(Dataset rows)
========
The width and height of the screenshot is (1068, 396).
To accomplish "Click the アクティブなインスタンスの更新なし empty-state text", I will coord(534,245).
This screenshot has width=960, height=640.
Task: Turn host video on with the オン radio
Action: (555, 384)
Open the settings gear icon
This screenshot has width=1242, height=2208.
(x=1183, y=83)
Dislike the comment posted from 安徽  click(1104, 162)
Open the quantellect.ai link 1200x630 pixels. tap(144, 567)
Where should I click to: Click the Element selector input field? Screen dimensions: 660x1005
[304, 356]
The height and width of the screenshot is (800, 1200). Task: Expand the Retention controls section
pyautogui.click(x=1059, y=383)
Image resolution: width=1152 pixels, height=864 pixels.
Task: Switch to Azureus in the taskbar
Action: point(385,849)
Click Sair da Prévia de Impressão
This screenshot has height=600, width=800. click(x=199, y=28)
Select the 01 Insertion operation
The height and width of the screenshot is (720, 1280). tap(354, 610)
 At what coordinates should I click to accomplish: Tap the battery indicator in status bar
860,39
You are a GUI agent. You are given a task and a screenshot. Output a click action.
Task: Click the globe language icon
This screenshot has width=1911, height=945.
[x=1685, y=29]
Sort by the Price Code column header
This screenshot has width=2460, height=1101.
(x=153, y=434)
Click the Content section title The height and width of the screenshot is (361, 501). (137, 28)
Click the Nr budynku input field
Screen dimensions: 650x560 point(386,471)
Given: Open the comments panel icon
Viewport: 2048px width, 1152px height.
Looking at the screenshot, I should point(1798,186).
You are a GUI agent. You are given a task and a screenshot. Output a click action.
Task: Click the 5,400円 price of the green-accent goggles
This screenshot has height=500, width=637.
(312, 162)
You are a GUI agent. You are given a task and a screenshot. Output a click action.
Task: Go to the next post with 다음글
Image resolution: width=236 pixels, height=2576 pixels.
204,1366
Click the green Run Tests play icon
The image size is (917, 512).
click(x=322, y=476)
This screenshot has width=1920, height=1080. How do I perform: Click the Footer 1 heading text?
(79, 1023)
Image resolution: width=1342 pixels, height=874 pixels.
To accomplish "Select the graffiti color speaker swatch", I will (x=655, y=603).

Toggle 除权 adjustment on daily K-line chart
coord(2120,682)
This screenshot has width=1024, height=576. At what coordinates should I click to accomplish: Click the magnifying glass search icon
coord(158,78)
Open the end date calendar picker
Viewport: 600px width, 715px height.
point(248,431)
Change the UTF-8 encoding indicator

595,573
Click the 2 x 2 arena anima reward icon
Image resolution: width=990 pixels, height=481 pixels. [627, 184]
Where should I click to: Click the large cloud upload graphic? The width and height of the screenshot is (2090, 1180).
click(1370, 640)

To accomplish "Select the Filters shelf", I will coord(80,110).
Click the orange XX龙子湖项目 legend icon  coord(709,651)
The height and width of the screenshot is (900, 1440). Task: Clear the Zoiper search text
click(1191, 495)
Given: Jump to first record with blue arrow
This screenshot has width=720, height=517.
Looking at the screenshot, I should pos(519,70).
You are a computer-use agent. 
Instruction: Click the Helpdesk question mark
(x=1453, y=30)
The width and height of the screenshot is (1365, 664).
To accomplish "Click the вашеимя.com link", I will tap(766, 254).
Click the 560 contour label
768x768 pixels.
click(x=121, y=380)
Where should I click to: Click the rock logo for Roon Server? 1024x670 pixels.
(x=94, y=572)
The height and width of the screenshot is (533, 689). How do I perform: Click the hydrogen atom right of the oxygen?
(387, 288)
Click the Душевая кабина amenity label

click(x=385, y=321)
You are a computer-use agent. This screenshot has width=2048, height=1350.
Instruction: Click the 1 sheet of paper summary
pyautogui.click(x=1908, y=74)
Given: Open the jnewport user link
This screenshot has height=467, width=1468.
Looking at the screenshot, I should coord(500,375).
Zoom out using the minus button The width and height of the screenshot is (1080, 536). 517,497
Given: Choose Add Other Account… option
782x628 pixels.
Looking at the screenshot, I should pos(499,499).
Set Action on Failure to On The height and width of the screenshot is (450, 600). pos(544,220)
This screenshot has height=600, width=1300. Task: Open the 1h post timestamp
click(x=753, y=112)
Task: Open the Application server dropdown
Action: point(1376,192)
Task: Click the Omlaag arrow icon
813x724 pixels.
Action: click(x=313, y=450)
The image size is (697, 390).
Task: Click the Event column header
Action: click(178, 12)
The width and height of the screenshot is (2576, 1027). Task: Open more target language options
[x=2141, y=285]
========
#### GIVEN EXERCISE:
Format the lines from the beginning of the items through the line containing "Open the settings gear icon", inclusive, as a JSON list of strings with one string per line and no blank lines.

#### ANSWER TO THIS PROBLEM:
[
  "The width and height of the screenshot is (1068, 396).",
  "To accomplish \"Click the アクティブなインスタンスの更新なし empty-state text\", I will coord(534,245).",
  "This screenshot has width=960, height=640.",
  "Task: Turn host video on with the オン radio",
  "Action: (555, 384)",
  "Open the settings gear icon"
]